What is needed:
After locating the line with "Click the green", set down that line and all the lines that follow it, unchanged, to the end of the records; omit the pictures.

Data for this task:
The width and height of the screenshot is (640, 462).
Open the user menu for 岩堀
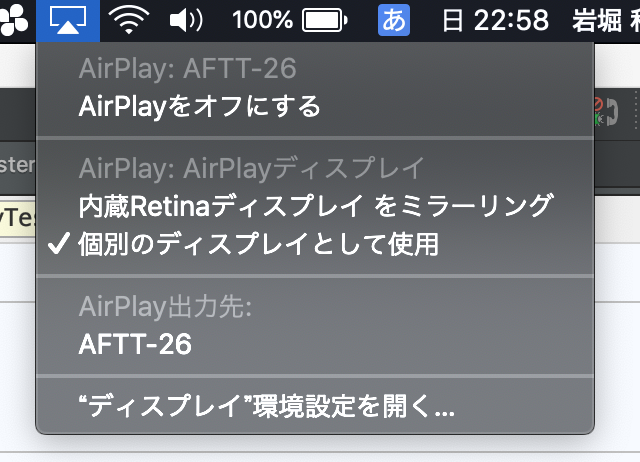point(606,20)
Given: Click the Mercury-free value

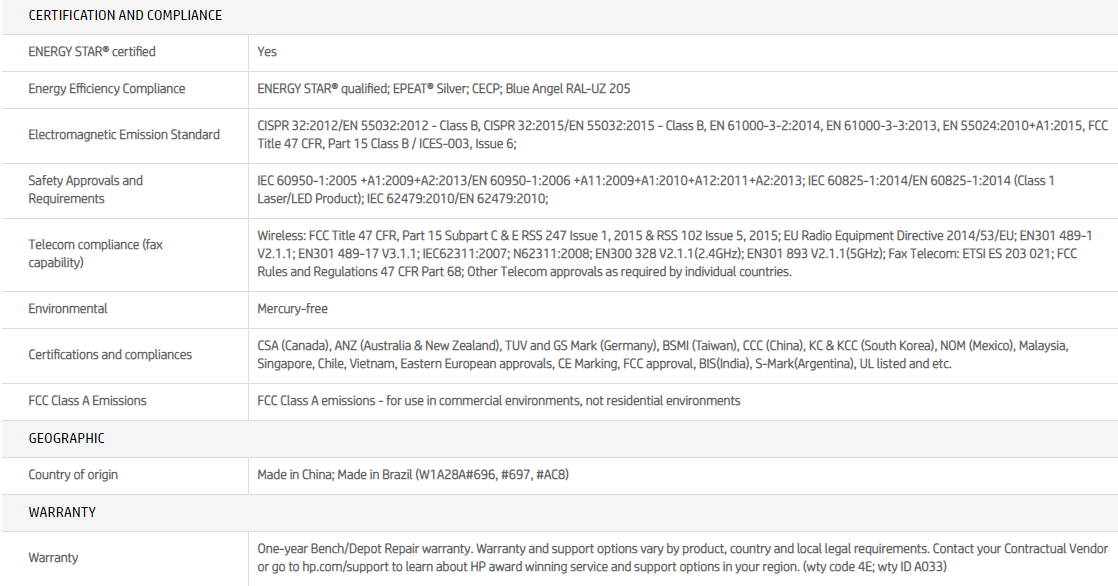Looking at the screenshot, I should click(292, 309).
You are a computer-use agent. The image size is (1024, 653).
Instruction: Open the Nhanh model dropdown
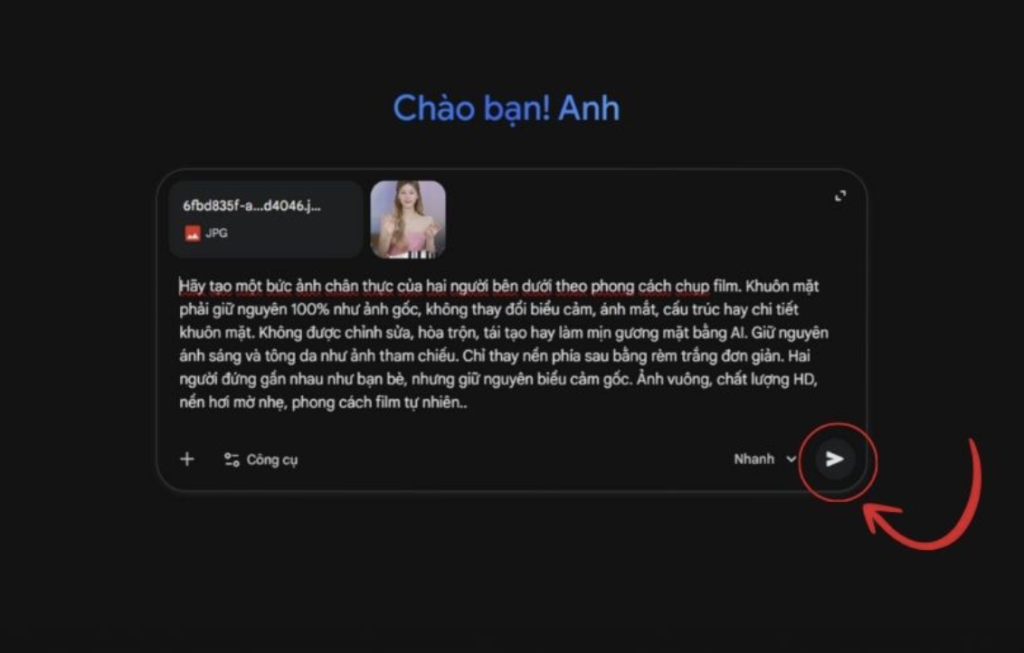pyautogui.click(x=765, y=459)
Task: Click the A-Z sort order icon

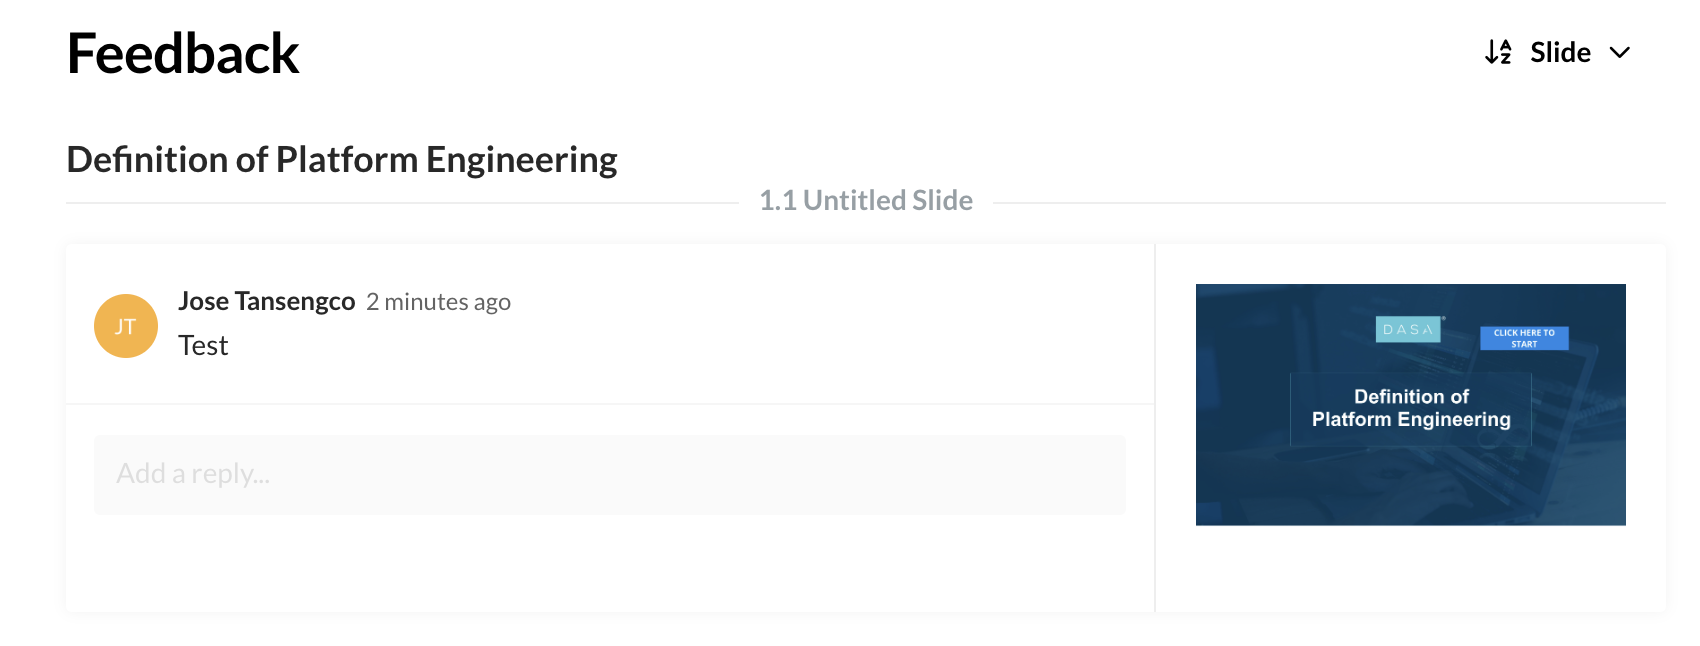Action: point(1498,52)
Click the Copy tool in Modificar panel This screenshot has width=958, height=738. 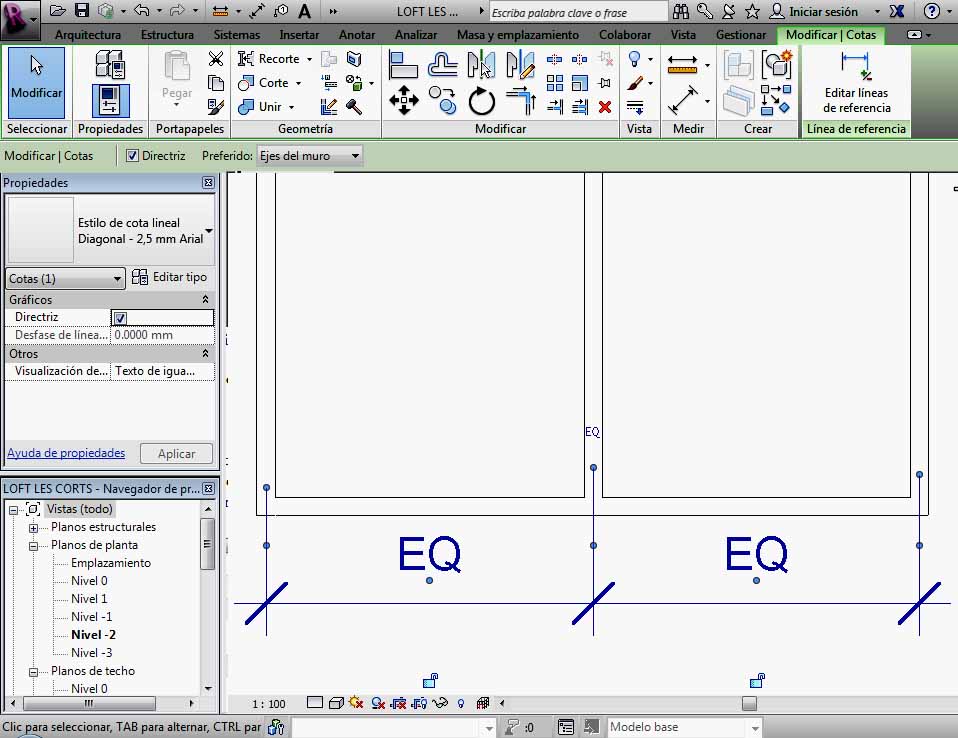442,99
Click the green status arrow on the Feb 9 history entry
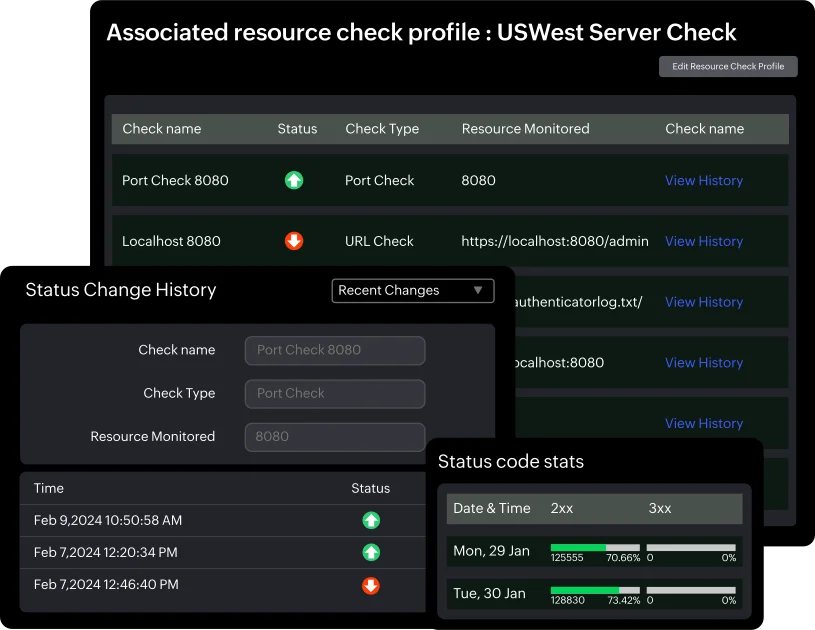 (371, 520)
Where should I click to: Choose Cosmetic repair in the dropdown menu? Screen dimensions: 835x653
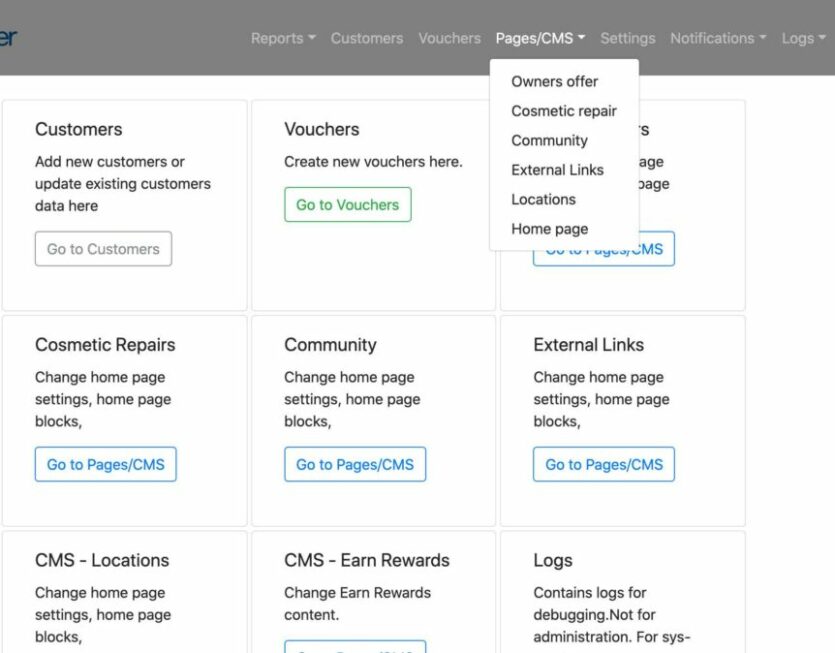click(563, 111)
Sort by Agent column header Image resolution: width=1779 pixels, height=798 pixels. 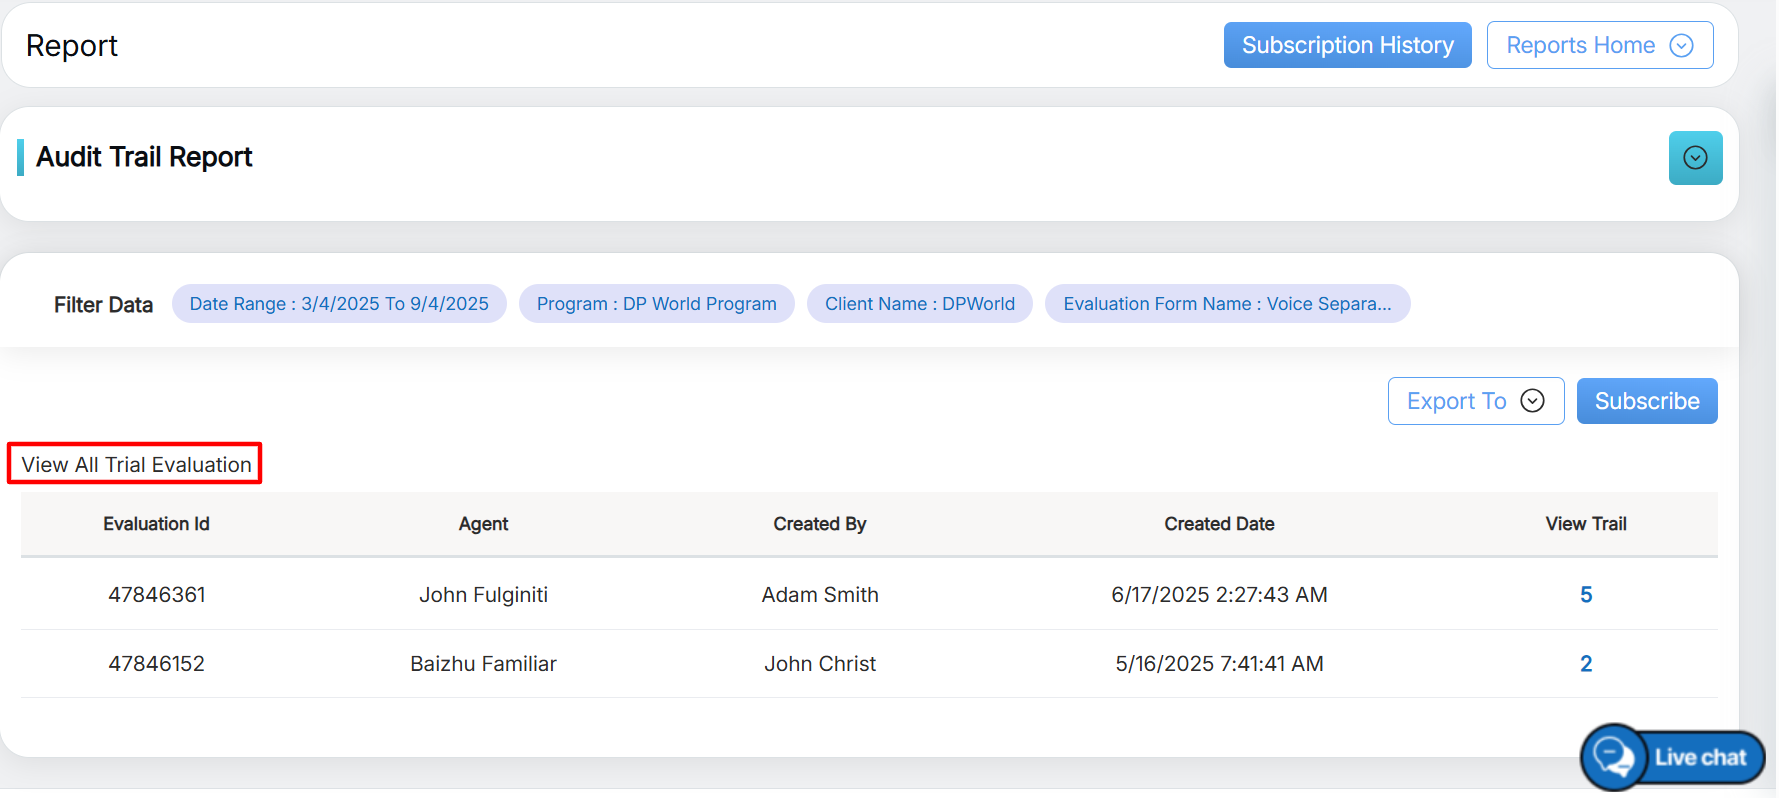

Result of this exercise:
Click the green status arrow on the Feb 9 history entry
 (371, 520)
Where should I click to: Choose Cosmetic repair in the dropdown menu? Screen dimensions: 835x653
click(563, 111)
Sort by Agent column header Image resolution: width=1779 pixels, height=798 pixels. 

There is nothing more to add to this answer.